Winter athletes face cardiovascular challenges, primarily related to cold temperatures and altitude-associated hypobaric hypoxia. It is important to discuss individual participation risks with athletes who have pre-existing cardiovascular conditions. At the elite level, medical staff should be well-versed in common pathologies associated with participation in winter sports. More research is needed to understand sport-specific cardiac remodeling as it pertains to the winter athlete's heart.

References

  1. Millet GP, Brocherie F, Burtscher J. Olympic sports science-bibliometric analysis of all summer and winter olympic sports research. Front Sports Act Living 2021;3:772140.
  2. Shop Eat Surf. SIA Releases 2022-23 Participation Study (SES website). 2023. Available at: https://shop-eat-surf.com/2023/09/sia-releases-2022-23-participation-study/. Accessed 07/01/2024.

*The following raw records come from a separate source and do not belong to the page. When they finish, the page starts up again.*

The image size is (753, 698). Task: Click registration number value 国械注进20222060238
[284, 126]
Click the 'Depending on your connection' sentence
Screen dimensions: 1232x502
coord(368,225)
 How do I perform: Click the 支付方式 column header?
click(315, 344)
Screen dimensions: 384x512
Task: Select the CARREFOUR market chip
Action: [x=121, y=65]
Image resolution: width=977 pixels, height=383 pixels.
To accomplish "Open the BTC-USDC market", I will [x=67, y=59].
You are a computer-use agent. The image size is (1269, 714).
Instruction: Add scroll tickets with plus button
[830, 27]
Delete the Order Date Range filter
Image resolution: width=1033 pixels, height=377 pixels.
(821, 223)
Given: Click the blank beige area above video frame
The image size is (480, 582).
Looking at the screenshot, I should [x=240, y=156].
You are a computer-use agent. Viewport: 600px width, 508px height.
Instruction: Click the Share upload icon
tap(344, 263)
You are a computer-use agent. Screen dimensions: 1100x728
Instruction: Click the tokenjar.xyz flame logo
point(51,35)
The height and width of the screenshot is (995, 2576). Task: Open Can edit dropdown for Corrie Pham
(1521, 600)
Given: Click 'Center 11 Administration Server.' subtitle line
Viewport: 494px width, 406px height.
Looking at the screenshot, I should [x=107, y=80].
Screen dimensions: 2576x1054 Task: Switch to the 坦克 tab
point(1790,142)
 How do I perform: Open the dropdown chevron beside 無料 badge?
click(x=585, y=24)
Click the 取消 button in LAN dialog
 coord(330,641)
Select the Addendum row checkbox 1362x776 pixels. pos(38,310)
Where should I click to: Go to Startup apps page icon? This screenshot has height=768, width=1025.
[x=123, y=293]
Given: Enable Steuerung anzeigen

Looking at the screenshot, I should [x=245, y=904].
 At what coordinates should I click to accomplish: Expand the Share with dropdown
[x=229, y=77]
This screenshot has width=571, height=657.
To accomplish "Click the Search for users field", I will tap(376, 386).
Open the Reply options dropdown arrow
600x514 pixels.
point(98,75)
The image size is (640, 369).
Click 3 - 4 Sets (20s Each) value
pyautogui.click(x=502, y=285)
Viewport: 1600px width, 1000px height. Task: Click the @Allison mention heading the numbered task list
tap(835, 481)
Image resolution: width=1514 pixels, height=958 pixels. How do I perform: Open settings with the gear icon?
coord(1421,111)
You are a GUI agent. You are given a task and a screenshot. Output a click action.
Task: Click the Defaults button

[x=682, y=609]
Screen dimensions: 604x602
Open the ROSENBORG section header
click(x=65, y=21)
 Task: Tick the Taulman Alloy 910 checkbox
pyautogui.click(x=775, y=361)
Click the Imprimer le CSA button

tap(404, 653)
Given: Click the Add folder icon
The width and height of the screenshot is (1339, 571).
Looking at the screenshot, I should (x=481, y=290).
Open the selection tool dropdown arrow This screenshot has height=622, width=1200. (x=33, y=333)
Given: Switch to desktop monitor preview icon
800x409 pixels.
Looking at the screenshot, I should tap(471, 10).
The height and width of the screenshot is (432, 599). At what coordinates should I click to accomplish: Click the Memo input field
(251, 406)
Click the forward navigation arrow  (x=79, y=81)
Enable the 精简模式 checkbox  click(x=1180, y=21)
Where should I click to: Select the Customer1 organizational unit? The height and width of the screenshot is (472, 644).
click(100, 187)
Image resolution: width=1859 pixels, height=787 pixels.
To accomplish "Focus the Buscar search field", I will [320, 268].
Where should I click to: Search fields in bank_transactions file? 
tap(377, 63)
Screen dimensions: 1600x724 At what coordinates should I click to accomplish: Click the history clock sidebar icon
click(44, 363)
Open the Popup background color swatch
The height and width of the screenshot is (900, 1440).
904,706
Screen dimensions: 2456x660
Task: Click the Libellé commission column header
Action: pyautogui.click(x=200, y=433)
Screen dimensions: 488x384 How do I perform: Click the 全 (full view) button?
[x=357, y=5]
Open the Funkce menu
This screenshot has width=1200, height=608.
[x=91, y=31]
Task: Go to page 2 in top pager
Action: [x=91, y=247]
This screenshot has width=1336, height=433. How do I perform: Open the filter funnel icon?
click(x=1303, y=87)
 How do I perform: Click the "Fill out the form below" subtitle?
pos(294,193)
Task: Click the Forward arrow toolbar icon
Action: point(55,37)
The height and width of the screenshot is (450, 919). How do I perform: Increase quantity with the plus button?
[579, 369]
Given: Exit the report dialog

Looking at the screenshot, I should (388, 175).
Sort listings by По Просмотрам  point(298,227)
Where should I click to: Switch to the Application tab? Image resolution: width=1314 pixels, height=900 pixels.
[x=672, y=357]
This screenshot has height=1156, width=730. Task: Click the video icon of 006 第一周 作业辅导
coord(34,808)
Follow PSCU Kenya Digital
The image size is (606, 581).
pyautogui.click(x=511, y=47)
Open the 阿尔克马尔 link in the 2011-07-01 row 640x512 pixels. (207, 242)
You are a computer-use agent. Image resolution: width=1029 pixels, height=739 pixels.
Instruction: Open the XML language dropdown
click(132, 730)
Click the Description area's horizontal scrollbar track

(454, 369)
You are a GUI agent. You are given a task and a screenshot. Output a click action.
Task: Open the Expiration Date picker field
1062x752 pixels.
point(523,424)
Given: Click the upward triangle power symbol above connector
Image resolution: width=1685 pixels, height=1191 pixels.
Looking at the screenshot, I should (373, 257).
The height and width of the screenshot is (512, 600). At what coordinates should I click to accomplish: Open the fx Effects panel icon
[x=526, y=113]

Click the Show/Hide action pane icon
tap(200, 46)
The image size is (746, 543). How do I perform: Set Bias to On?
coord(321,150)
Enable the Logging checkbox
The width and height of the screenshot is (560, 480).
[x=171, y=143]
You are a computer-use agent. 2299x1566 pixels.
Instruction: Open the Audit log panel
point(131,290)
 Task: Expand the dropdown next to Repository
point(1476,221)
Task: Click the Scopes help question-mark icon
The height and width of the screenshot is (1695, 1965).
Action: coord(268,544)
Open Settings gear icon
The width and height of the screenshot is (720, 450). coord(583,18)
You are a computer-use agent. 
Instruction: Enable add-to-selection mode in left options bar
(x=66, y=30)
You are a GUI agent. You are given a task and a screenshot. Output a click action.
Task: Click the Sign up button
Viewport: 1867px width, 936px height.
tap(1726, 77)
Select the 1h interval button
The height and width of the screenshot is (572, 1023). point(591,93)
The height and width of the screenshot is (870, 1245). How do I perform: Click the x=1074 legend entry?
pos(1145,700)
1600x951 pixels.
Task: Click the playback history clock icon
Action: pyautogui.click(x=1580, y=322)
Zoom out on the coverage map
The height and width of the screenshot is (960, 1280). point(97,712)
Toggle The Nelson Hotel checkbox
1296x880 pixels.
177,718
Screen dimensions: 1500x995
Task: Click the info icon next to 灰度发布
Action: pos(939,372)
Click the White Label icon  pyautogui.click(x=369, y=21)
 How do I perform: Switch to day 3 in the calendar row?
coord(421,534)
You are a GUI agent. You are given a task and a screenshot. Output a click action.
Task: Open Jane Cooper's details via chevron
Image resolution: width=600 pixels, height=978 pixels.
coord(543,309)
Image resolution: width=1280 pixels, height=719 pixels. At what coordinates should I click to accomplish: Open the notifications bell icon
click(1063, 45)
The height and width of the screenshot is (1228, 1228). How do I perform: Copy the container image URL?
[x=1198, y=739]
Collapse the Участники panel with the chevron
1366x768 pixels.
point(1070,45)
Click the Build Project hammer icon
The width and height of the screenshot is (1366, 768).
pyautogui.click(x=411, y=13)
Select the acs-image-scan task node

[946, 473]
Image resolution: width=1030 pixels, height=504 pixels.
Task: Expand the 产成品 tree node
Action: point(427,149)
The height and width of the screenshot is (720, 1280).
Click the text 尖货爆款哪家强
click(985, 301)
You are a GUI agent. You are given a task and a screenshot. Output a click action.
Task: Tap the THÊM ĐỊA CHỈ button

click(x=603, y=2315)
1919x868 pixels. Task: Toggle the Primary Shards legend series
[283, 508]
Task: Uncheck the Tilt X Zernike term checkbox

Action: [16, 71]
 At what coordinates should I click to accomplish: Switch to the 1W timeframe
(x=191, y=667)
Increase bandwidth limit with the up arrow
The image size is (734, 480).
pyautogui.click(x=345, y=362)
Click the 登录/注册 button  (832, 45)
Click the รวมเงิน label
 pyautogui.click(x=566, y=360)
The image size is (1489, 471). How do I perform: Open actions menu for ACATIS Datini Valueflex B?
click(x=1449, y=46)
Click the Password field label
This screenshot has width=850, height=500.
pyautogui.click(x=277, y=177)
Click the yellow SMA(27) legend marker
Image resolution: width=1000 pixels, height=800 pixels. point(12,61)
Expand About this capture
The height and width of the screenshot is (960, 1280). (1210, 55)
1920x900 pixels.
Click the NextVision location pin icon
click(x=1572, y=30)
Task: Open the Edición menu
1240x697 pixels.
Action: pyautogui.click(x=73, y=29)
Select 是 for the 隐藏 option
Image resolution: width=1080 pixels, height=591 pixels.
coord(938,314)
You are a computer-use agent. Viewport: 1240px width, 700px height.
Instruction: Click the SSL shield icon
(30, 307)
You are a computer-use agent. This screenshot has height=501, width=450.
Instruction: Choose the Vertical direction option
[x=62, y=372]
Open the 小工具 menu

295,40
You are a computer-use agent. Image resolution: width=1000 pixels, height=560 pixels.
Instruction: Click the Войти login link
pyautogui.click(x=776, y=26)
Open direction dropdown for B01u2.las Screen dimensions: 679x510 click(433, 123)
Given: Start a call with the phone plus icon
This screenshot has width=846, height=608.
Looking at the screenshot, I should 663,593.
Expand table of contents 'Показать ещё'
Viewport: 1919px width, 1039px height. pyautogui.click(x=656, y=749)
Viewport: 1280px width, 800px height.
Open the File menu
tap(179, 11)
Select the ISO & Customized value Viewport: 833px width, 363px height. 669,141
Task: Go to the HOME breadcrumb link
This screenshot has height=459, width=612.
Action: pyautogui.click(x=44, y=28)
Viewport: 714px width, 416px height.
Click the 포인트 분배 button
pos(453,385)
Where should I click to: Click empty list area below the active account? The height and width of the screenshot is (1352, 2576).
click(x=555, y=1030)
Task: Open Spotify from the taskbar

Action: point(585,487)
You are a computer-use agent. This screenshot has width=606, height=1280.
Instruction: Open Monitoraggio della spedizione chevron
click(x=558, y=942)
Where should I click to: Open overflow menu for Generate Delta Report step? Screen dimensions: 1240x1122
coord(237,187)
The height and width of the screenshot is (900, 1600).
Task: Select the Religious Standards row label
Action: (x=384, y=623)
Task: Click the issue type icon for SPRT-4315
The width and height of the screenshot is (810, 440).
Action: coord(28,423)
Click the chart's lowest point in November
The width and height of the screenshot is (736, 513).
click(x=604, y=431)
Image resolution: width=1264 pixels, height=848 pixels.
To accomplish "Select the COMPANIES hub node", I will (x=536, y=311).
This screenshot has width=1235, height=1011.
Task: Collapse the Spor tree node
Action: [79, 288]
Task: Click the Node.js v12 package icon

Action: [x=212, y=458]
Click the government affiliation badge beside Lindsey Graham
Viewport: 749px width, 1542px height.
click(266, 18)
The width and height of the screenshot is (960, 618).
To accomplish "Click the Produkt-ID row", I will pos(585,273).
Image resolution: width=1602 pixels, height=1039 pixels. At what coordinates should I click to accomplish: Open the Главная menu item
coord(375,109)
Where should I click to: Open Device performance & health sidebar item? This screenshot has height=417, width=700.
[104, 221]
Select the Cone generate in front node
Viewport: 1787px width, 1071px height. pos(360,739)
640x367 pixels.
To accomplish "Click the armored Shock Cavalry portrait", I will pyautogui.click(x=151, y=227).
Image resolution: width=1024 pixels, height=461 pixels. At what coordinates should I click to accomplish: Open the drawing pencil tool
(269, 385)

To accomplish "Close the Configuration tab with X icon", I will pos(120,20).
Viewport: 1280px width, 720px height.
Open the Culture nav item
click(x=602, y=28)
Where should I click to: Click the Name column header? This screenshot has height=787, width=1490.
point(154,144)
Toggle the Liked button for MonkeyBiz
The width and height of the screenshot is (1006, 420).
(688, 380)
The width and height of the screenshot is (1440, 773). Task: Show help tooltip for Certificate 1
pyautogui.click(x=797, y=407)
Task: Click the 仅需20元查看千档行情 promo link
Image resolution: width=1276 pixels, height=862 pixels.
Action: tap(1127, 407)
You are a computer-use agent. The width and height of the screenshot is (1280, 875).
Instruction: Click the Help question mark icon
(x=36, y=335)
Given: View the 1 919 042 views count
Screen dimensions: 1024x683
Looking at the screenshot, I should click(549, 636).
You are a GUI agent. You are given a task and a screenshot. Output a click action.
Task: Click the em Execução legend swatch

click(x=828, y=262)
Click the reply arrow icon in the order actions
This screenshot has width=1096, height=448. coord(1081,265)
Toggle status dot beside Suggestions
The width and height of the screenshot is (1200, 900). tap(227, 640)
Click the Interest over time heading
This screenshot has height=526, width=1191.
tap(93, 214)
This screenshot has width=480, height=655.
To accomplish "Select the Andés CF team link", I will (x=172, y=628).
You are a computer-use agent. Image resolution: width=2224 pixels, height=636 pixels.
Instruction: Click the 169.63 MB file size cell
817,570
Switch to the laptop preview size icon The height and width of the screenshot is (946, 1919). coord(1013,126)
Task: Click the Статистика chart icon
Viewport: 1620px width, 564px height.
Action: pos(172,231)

  3. Bortolan L, Savoldelli A, Pellegrini B, et al. Ski mountaineering: perspectives on a novel sport to be introduced at the 2026 Winter Olympic Games. Front Physiol 2021;12:737249.
  4. Abrignani MG, Lombardo A, Braschi A, Renda N, Abrignani V. Climatic influences on cardiovascular diseases. World J Cardiol 2022;14:152-69.
  5. De Vita A, Belmusto A, Di Perna F, et al.; CLIMPS Group. The impact of climate change and extreme weather conditions on cardiovascular health and acute cardiovascular diseases. J Clin Med 2024;13:759.
  6. Honda H, Igaki M, Komatsu M, Tanaka SI. Seasonal variations on endothelium-dependent flow-mediated vasodilation in adults with type 2 diabetes and nondiabetic adults with hypertension and/or dyslipidaemia who perform regular exercise. Endocrinol Diabetes Metab 2020;4:e00168.
  7. Xiong S, Hou J, Yang H, et al. The profiles of venous thromboembolism at different high altitudes. High Alt Med Biol 2024;Apr 29:[ePub ahead of print].
  8. Shroff NA, Balbin J, Shobitan O. High-altitude illness: updates in prevention, identification, and treatment. Emerg Med Pract 2021;23:1-24.
  9. Luks AM, Beidleman BA, Freer L, et al. Wilderness medical society clinical practice guidelines for the prevention, diagnosis, and treatment of acute altitude illness: 2024 update. Wilderness Environ Med 2024;35:2S-19S.
  10. Zimmermann P, Schöffl I, Schöffl V, et al. Physiological effects of training in elite German winter sport athletes: sport specific remodeling determined using echocardiographic data and CPET performance parameters. J Cardiovasc Dev Dis 2022;9:235.